Later, when your OS is managing multiple concurrent processes, you will need to be able to service operations for processes in various different states. This will involve having one or more processes blocked waiting for responses to system calls (such as timer and file operations) whilst other processes must continue to run. You will also need to be able to stop and remove processes that may either be blocked or running.
It is important to think about how you will represent processes that are blocked and waiting on system calls so that these situations are handled correctly.
Assessment
Demonstration
For this assessment you should be able to demonstrate sosh
running, and SOS outputting system call not implemented
for the relevant SOS system calls.
sosh
makes use of the SOS system calls in its ls
and ps
commands. This should be sufficient to demonstrate that your SOS system calls work. Of course, you can also write your own test code, but ensure that your solution also works with an unmodified sosh
.
You should also show some sos application-level test code that uses the time_stamp
and sleep
system calls. sosh
also has some sample commands for sleeping and getting the current time via different libc functions. The sleep
implementation must use your clock driver.
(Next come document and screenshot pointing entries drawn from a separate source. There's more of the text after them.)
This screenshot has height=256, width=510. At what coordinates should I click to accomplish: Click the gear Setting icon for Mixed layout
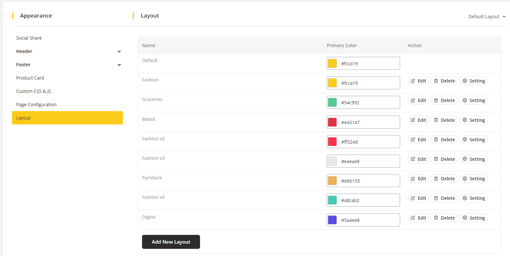pos(465,120)
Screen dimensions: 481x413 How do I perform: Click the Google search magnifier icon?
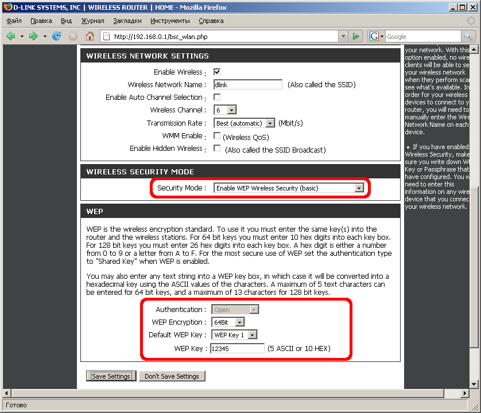[x=468, y=36]
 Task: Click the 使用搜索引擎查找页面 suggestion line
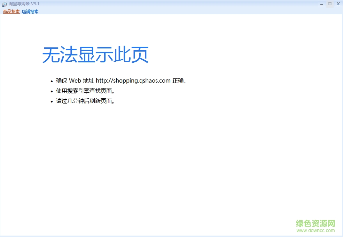click(85, 91)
The code below is the minimum demo to pass the milestone. Note that this code is not comprehensive, for best chances in the final marking you should test your sos_ interface extensively (edge and error cases).
#define SMALL_BUF_SZ 2
#define MEDIUM_BUF_SZ 256
char test_str[] = "Basic test string for read/write";
char small_buf[SMALL_BUF_SZ];
int test_buffers(int console_fd) {
/* test a small string from the code segment */
int result = sos_sys_write(console_fd, test_str, strlen(test_str));
assert(result == strlen(test_str));
/* test reading to a small buffer */
result = sos_sys_read(console_fd, small_buf, SMALL_BUF_SZ);
/* make sure you type in at least SMALL_BUF_SZ */
assert(result == SMALL_BUF_SZ);
/* test reading into a large on-stack buffer */
char stack_buf[MEDIUM_BUF_SZ];
/* for this test you'll need to paste a lot of data into
the console, without newlines */
result = sos_sys_read(console_fd, &stack_buf, MEDIUM_BUF_SZ);
assert(result == MEDIUM_BUF_SZ);
result = sos_sys_write(console_fd, &stack_buf, MEDIUM_BUF_SZ);
assert(result == MEDIUM_BUF_SZ);
/* try sleeping */
for (int i = 0; i < 5; i++) {
time_t prev_seconds = time(NULL);
second_sleep(1);
time_t next_seconds = time(NULL);
assert(next_seconds > prev_seconds);
printf("Tick\n");
}
}
As always, you should be able to explain both the design and your implementation.
Show Stoppers
- Implementations of
read
andwrite
that need to check whether the file being accessed is the console (e.g. via strcmp). (open will at some point need to use some different implementation to open a file for the console device rather than an NFS file). - Masses of code in a giant switch statement.
- Assuming only one application can perform I/O at a time (i.e. waiting for I/O completion before potentially accepting another application call).
Better Solutions
Have a clear framework for handling all blocking within SOS in a consistent way.